La pasta Miracoli, oggi parlo di food trash

Non è che la pasta Mirácoli (sì, proprio con l’accento sulla a) sia proprio uno di quei prodotti che pensavo di comprare.

Se non che la Mirácoli mi ha fatto compagnia per nove anni sugli scaffali del supermercato a Berlino ogni volta che andavo a fare la spesa e non potevo andarmene senza portarne una confezione in Italia come ricordo (era scontata e mi sono lasciata tentare).

Ogni volta la guardavo e pensavo “Ma chi è che si compra una roba del genere?” perchè di fatto non ho mai visto nessuno comprarla.  A differenza dei ravioli della Maggi che invece ogni tanto qualcuno li metteva nel cestino, sottoscritta compresa. Ma giuro, è successo solo una volta, anche perchè sono immangiabili.

Comunque, questa confezione che mi sono portata dalla Germania ormai da mesi mi guardava dallo scaffale della cucina e oggi ho pensato che fosse arrivato il momento di metterla alla prova.

pasta miracoli
salsa, spezie, formaggio

Breve presentazione. Si tratta di un prodotto semipronto di spaghetti al pomodoro. O almeno così recitano le sue presentazioni. Insomma con questo prodotto potrete ottenere in maniera semplice un primo piatto come da tradizione italiana.
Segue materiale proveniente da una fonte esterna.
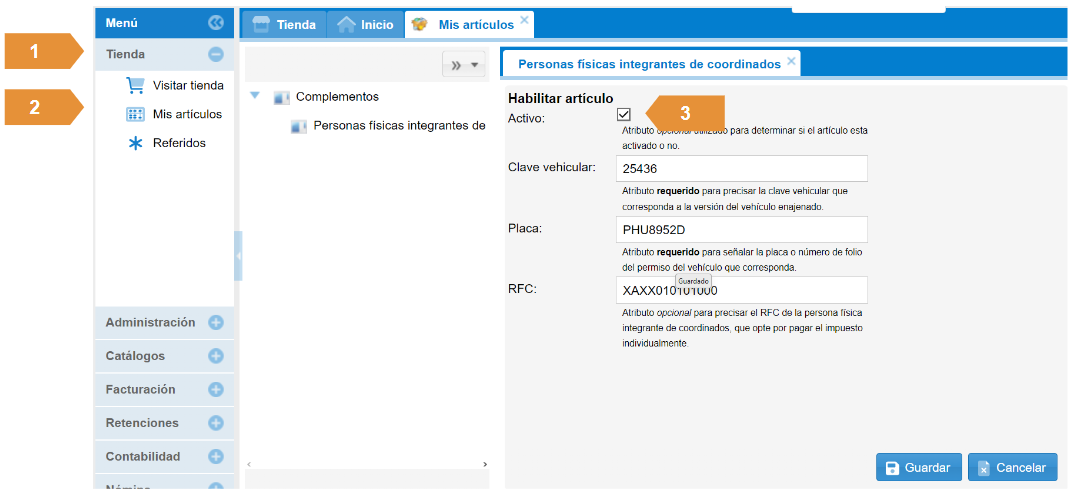Click the Referidos asterisk icon
The width and height of the screenshot is (1071, 494).
tap(135, 143)
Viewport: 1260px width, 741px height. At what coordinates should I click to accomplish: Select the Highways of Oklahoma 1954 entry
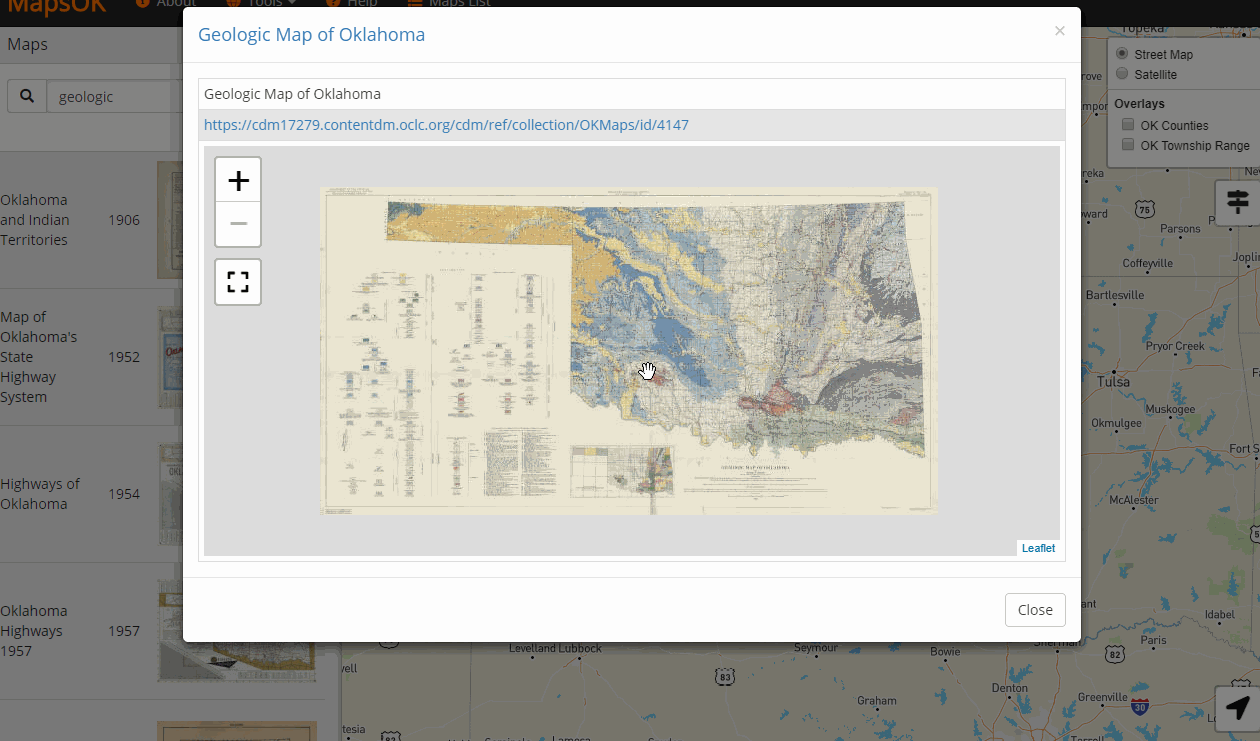(x=40, y=494)
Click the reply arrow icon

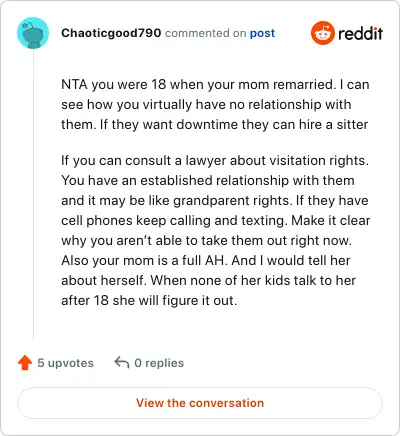coord(122,362)
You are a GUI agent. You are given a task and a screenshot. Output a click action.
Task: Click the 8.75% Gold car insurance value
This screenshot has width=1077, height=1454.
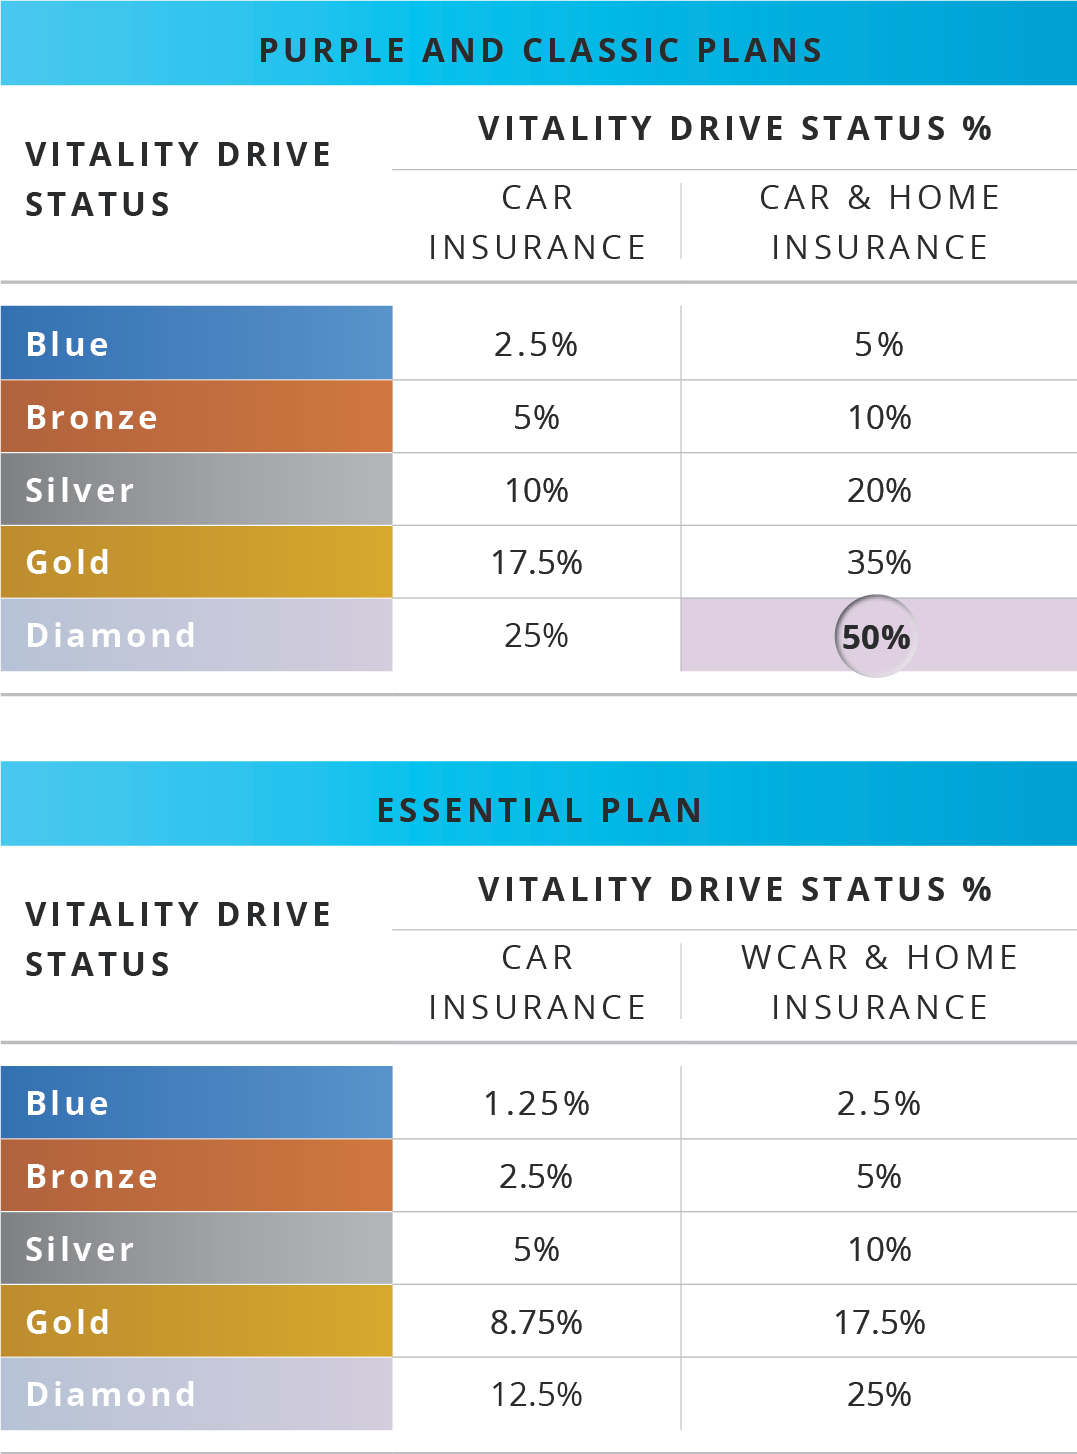click(537, 1322)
Nella confezione ho trovato:

  • gli spaghetti che dovrebbero essere l’equivalente di tre porzioni. Talmente grossi che ci hanno messo una vita a cuocere e non si può di certo dire che sia una pasta di qualità
  • la salsa che assomigliava a concentrato di pomodoro e che ho scoperto troppo tardi su questo blog che avrei dovuto allungarla con una quantità pari di acqua
  • le spezie per condire la salsa (non ho avuto il coraggio di usarle)
  • il formaggio grattuggiato (o qualcosa che gli assomigliava) per condire la pasta
la salsa della pasta miracoli
la salsa

 

pasta miracoli
pasta miracoli

Il risutato finale è stato questo e non sembra nemmeno così male:

pasta miracoli
pasta miracoli

Bisogna semplicemente far cuocere la pasta, scaldare il sugo e condire la pasta.

Poi bisogna trovare il coraggio di mangiarla.

Il mio giudizio è che è di sicuro commestibile ma vorrei capirne il senso. Perchè alla fine la pasta va cotta, il sugo va scaldato e non è neppure conveniente.

Ben vengano prodotti già pronti per chi non ha tempo e voglia di cucinare, ma in questo caso non vedo ne un risparmio di soldi ne di tempo.

Più che di miracolo parlerei di mistero.

Insomma, Paese che vai prodotti che trovi.